▶ _Records shown_
Content starts
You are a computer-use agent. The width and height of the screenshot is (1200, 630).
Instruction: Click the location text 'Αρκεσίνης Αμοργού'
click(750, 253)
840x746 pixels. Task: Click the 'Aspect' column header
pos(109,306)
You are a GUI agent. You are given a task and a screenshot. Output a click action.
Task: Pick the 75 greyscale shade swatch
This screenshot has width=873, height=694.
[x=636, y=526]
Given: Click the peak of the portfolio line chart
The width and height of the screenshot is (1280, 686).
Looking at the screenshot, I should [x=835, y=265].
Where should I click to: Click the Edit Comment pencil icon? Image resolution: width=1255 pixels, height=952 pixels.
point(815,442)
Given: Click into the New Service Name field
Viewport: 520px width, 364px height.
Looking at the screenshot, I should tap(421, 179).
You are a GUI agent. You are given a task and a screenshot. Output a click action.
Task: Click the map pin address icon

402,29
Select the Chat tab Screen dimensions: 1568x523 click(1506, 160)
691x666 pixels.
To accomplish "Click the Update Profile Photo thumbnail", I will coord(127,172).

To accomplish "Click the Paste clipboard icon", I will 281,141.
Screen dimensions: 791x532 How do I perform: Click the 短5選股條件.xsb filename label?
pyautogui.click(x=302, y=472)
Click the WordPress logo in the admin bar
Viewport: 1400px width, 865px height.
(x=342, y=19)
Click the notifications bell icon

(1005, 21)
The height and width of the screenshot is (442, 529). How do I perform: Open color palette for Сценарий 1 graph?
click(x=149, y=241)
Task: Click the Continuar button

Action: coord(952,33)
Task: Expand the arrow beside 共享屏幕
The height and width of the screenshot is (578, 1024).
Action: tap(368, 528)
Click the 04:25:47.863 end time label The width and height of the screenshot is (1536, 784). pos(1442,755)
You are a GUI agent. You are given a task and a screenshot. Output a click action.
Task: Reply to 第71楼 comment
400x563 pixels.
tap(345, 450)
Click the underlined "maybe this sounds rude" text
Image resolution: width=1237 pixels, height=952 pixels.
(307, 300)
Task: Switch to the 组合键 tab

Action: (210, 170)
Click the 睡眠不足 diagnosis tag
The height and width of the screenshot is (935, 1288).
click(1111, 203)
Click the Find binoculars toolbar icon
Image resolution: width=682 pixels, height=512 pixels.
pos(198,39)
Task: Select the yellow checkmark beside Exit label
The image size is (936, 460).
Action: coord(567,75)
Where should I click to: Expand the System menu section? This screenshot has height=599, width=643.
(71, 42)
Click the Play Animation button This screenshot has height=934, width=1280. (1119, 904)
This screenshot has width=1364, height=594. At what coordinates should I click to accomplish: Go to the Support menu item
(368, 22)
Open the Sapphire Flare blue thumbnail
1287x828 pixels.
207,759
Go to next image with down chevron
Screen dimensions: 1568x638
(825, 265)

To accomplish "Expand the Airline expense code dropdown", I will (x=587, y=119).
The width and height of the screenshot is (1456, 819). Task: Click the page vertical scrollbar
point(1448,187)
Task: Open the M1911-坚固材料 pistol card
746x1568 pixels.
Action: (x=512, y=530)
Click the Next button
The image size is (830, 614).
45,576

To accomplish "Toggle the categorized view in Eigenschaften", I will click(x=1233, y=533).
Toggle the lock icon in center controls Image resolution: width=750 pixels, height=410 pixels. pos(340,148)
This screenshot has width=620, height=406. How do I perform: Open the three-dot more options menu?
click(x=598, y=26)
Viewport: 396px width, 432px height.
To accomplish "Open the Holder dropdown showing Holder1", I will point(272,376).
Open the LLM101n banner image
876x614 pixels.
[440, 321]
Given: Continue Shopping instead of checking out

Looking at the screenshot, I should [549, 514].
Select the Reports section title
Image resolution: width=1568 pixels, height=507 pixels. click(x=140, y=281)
Content ends
▶ _What is needed_
Using the listing above, please repeat every entry exactly.

▶ _Solved problem_
You are a computer-use agent. The width and height of the screenshot is (1200, 630).
Instruction: Click the location text 'Αρκεσίνης Αμοργού'
click(750, 253)
840x746 pixels. Task: Click the 'Aspect' column header
pos(109,306)
You are a GUI agent. You are given a task and a screenshot. Output a click action.
Task: Pick the 75 greyscale shade swatch
This screenshot has width=873, height=694.
[x=636, y=526]
Given: Click the peak of the portfolio line chart
The width and height of the screenshot is (1280, 686).
Looking at the screenshot, I should [x=835, y=265].
Where should I click to: Click the Edit Comment pencil icon? Image resolution: width=1255 pixels, height=952 pixels.
point(815,442)
Given: Click into the New Service Name field
Viewport: 520px width, 364px height.
Looking at the screenshot, I should tap(421, 179).
You are a GUI agent. You are given a task and a screenshot. Output a click action.
Task: Click the map pin address icon

402,29
Select the Chat tab Screen dimensions: 1568x523 click(1506, 160)
691x666 pixels.
To accomplish "Click the Update Profile Photo thumbnail", I will coord(127,172).

To accomplish "Click the Paste clipboard icon", I will 281,141.
Screen dimensions: 791x532 How do I perform: Click the 短5選股條件.xsb filename label?
pyautogui.click(x=302, y=472)
Click the WordPress logo in the admin bar
Viewport: 1400px width, 865px height.
(x=342, y=19)
Click the notifications bell icon

(1005, 21)
The height and width of the screenshot is (442, 529). How do I perform: Open color palette for Сценарий 1 graph?
click(x=149, y=241)
Task: Click the Continuar button

Action: coord(952,33)
Task: Expand the arrow beside 共享屏幕
The height and width of the screenshot is (578, 1024).
Action: tap(368, 528)
Click the 04:25:47.863 end time label The width and height of the screenshot is (1536, 784). pos(1442,755)
You are a GUI agent. You are given a task and a screenshot. Output a click action.
Task: Reply to 第71楼 comment
400x563 pixels.
tap(345, 450)
Click the underlined "maybe this sounds rude" text
Image resolution: width=1237 pixels, height=952 pixels.
(307, 300)
Task: Switch to the 组合键 tab

Action: (210, 170)
Click the 睡眠不足 diagnosis tag
The height and width of the screenshot is (935, 1288).
click(1111, 203)
Click the Find binoculars toolbar icon
Image resolution: width=682 pixels, height=512 pixels.
pos(198,39)
Task: Select the yellow checkmark beside Exit label
The image size is (936, 460).
Action: coord(567,75)
Where should I click to: Expand the System menu section? This screenshot has height=599, width=643.
(71, 42)
Click the Play Animation button This screenshot has height=934, width=1280. (1119, 904)
This screenshot has width=1364, height=594. At what coordinates should I click to accomplish: Go to the Support menu item
(368, 22)
Open the Sapphire Flare blue thumbnail
1287x828 pixels.
207,759
Go to next image with down chevron
Screen dimensions: 1568x638
(825, 265)

To accomplish "Expand the Airline expense code dropdown", I will (x=587, y=119).
The width and height of the screenshot is (1456, 819). Task: Click the page vertical scrollbar
point(1448,187)
Task: Open the M1911-坚固材料 pistol card
746x1568 pixels.
Action: (x=512, y=530)
Click the Next button
The image size is (830, 614).
45,576

To accomplish "Toggle the categorized view in Eigenschaften", I will click(x=1233, y=533).
Toggle the lock icon in center controls Image resolution: width=750 pixels, height=410 pixels. pos(340,148)
This screenshot has width=620, height=406. How do I perform: Open the three-dot more options menu?
click(x=598, y=26)
Viewport: 396px width, 432px height.
To accomplish "Open the Holder dropdown showing Holder1", I will point(272,376).
Open the LLM101n banner image
876x614 pixels.
[440, 321]
Given: Continue Shopping instead of checking out

Looking at the screenshot, I should [549, 514].
Select the Reports section title
Image resolution: width=1568 pixels, height=507 pixels. click(x=140, y=281)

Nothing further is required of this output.